今回、初の著書『ディズニー、NASAが認めた 遊ぶ鉄工所』が発売たちまち第4刷、8/4に朝日新聞にも書評が掲載、8/22にはBSフジ「プライムニュース」に生出演した山本昌作氏を直撃。人が採れない時代に、なぜ、京都の鉄工所が世界最先端のVIP企業から重宝され、日本中、いや世界中から入社希望者と見学者が殺到しているのか?
社員がイキイキ働きながら、がっちり儲かっている秘密を、HILLTOPの山本昌作副社長に語っていただこう。(構成:寺田庸二)
いつでも誰でも、
同じ環境を再現せよ
自分以外の人が運転する車やタクシーに乗ったとき、「車間距離が短くて怖いな」と感じたことがあるでしょう。

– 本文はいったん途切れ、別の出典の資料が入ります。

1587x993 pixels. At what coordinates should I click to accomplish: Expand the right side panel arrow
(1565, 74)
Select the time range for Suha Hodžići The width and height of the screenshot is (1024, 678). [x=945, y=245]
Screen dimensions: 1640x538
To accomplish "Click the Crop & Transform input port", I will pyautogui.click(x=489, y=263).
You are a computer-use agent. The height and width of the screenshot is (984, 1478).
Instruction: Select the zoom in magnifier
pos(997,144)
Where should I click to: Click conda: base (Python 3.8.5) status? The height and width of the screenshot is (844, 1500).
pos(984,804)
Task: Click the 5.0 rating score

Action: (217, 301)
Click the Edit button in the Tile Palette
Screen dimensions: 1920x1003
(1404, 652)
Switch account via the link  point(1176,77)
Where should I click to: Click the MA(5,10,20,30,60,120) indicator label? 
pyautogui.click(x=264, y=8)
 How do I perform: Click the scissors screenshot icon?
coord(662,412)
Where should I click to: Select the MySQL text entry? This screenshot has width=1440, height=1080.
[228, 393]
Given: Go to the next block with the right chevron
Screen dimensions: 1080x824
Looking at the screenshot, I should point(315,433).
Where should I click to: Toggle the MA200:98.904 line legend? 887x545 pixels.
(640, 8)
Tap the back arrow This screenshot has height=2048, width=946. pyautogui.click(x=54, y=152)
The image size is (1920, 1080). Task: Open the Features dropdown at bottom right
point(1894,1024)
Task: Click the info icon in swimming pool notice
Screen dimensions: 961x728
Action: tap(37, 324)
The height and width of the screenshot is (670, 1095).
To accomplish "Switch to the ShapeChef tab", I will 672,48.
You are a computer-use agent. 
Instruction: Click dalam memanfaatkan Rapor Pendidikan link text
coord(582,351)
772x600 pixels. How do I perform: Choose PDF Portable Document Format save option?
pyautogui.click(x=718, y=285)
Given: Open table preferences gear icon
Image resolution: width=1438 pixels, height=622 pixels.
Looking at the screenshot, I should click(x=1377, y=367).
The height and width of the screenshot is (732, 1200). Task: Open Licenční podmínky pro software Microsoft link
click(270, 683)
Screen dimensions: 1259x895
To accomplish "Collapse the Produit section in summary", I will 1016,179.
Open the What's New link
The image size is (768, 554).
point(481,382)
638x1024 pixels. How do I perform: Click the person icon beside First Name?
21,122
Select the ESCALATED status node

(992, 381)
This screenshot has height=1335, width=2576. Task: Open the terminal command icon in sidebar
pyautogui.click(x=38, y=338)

このとき、「怖い思いをするくらいなら、自分で運転したほうがいい」と思うように、にわか職人の多くが、「自分のやり方しか安心できない」「自分には自分のやり方があるから人のやり方はマネできない」と思っています。
これは、情報の欠如が原因です。
職人の仕事の欠点は、「人につく」ことです。
ある仕事をAさんが担当すると、それはAさんのものになる。
リピート注文があってもAさんが加工し、他の職人は引き継ぎません。
「どうやってつくったのか」を知っているのはAさんだけ。
加工情報が残されていないため、Aさん以外の人では再現ができない。
では、当のAさんなら同じ仕事を再現できるかと言えば、必ずしもそうではない。
前回の作業を忘れていたり、図面を探すのに時間がかかったりする。
覚えているのは、たしかに自分がやったという事実だけで、どんな加工環境だったかまでは、覚えていないのです。
結局、いくら探しても図面が見つからないと、「一からつくったほうがいい」「もう一度加工のやり方を考えよう」と言い出す……。
製品ができたときの加工環境さえ再現できれば、一から考え直す必要もありません。
「刃物の突き出し量はこれくらいで、ホルダーをどれにして、材料はこのサイズで、バイス(材料を固定する治具)の位置はどこで……」と同じ環境を再現できれば、いつでも誰でも同じものをつくれるようになります。
それなのに、にわか職人の多くは、自分の仕事を「だいたい」で考える。
「だいたい、このへんに刃物を当てればいい」「だいたい、これくらいの感じで削ればええやろう」「敷板も、だいたいこれくらいでええんちゃうか」と、感覚的、経験的です。
多くの中小企業では、どのように加工するかは、「職人に属したデータだから」「それこそが職人技の要諦だから」と、仕事を人につけたままにしています。
そのために、情報が共有されず、加工環境を再現できないのです。